The renovation has updated the space while still maintaining many of the historical features. Some prison cells in the building were left as is so visitors can see them, as has the original prison yard where high profile inmates such as Ho Chi Minh – leader of Vietnamese independence would have spent time. A 60 year old mango tree was also left untouched at the demands of the HK Police Force.
In addition to the gallery and exhibit space, Tai Kwun also contains some 12 bars and restaurants as well as shops such as local ceramics company Loveramics and Yuen’s Tailor which was employed to make ceremonial uniforms for the police force.

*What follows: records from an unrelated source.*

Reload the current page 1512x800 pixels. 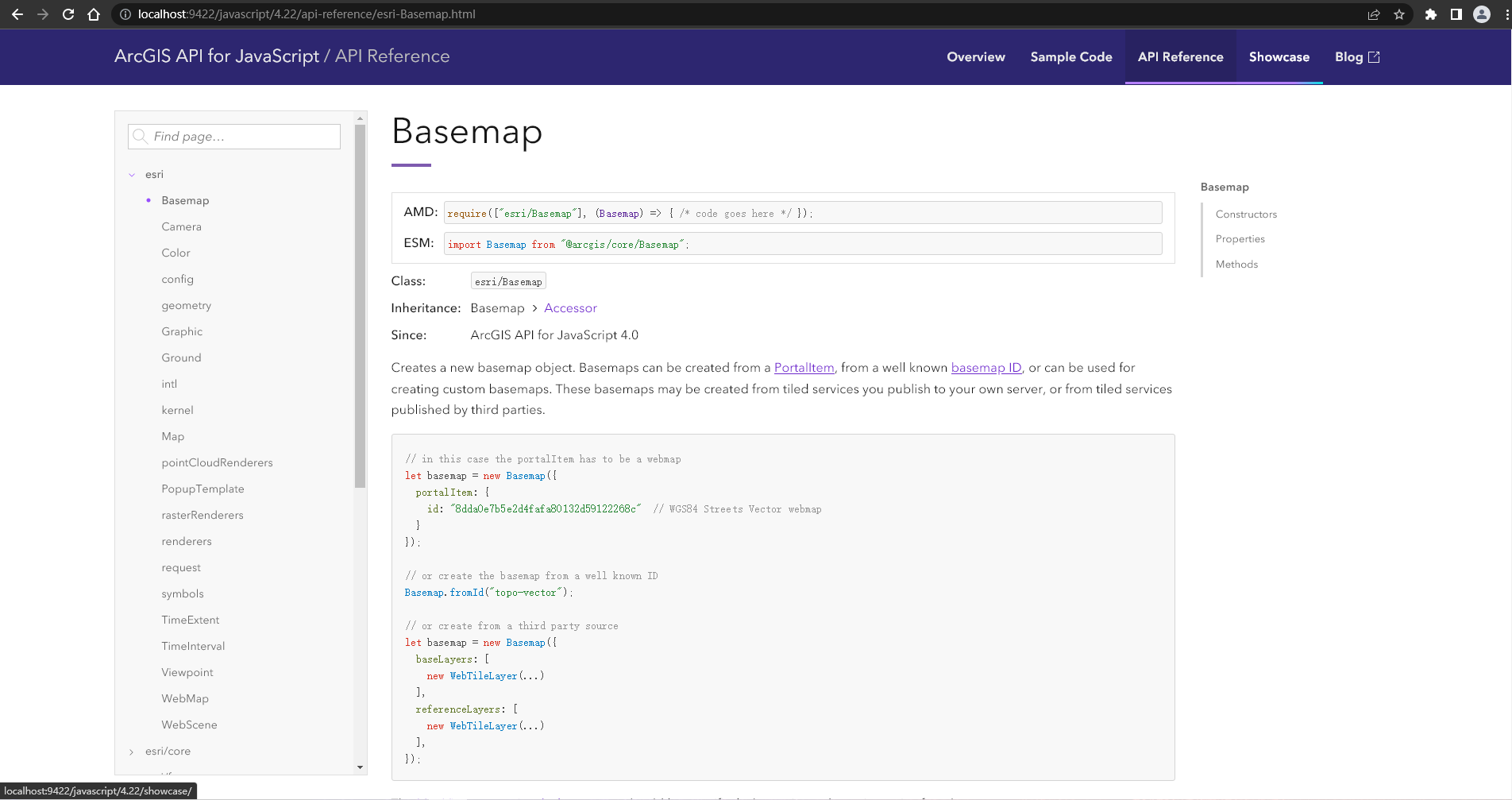coord(68,14)
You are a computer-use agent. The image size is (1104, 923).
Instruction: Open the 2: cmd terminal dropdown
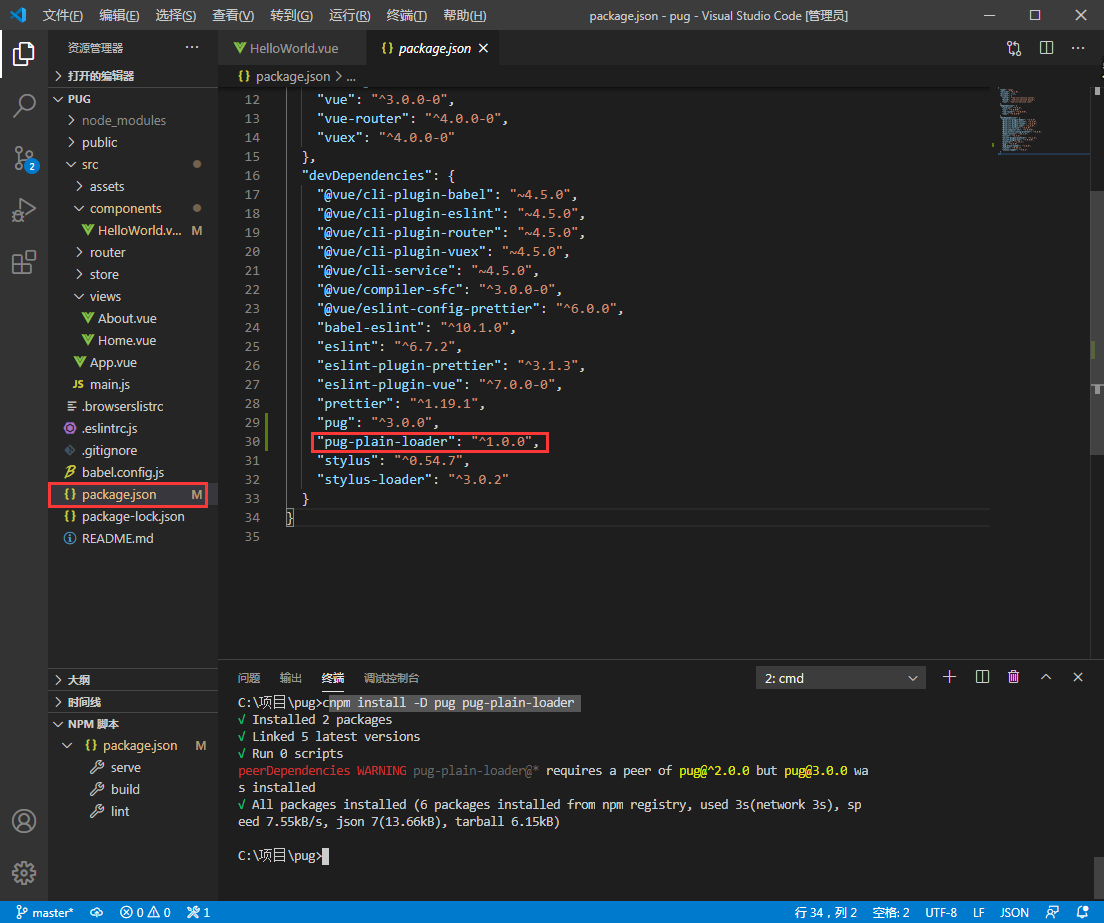841,678
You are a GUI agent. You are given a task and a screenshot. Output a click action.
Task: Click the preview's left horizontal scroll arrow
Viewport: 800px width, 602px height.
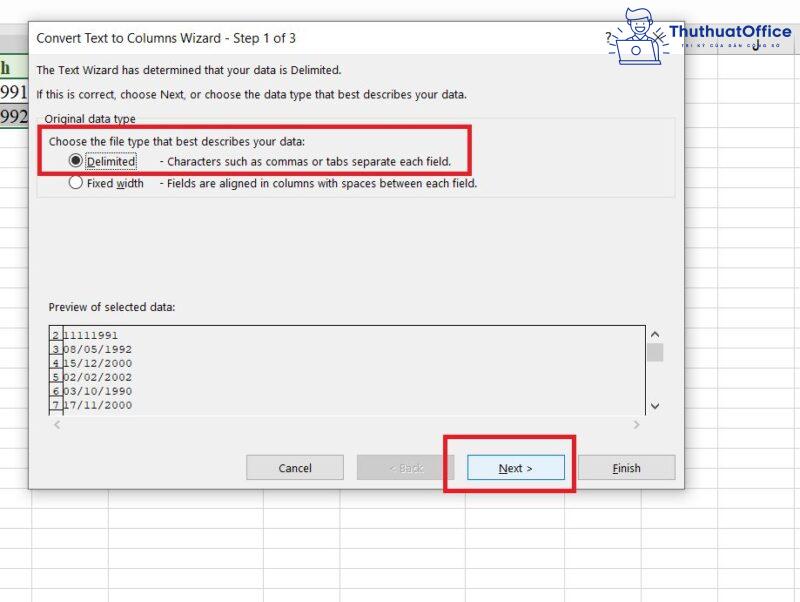[56, 424]
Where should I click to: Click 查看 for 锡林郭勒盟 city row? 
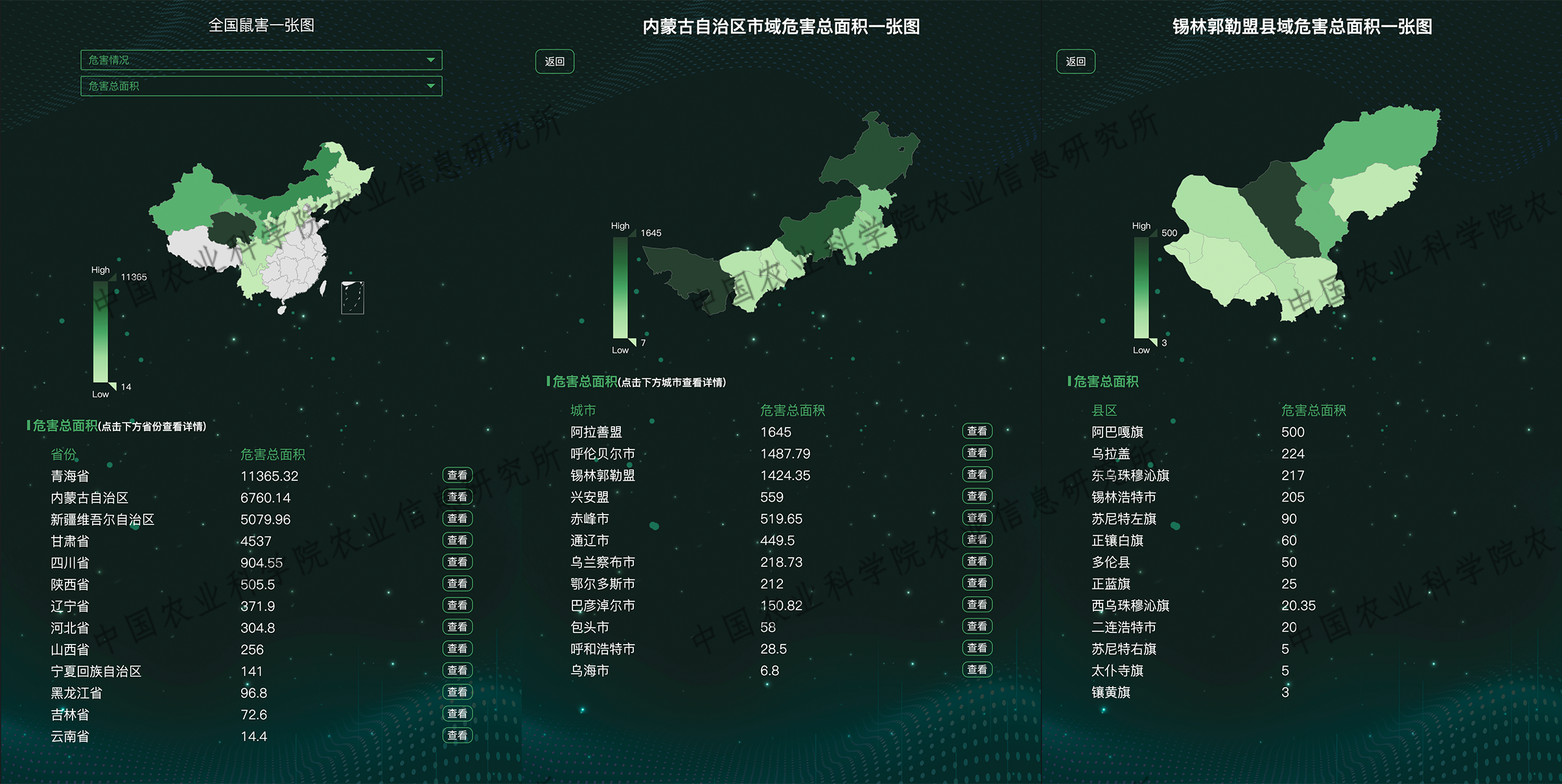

The Tai Kwun Centre for Heritage and Arts opened with its inaugural exhibit: “100 Faces of Tai Kwun” which is set to run through 2 September
With an array of narratives, memoirs and anecdotes on display, ‘100 Faces of Tai Kwun’ features stories of ex-officers, ex-offenders, shop owners, kaifongs (neighbors in Cantonese), and scholars etc, unfolding the intricate network of interpersonal relationships in the neighborhood and their perspectives of the CPS compound.
In addition, the exhibition has set up a “mini Central” in the exhibition using the contours of the tenement buildings (tong laus) and signboards from different eras in Central to interpret an old Central streetscape with elements of modern designs and celebrate the legends of the historic community.
Local illustrator, Flyingpig, was invited to present the various tales. He created the illustrations for the exhibition as well as a new book, Once Upon a Time in Tai Kwun based on the 100 stories of the Central kaifongs.
A series of other free programs will run from 29 May and will include theatre performances, singing, film screening, musical performances and art exhibits. Find out the full programme and follow along to find the details of future events on the Tai Kwun website or their Facebook page.
Note: In order to preserve the historical integrity of the building, event organizers have set up a timed entry system. Members of the public who wish to visit should apply for a timed entry ticket on the event website and plan to use public transportation if at all possible as parking near Tai Kwun is likely to be quite scarce.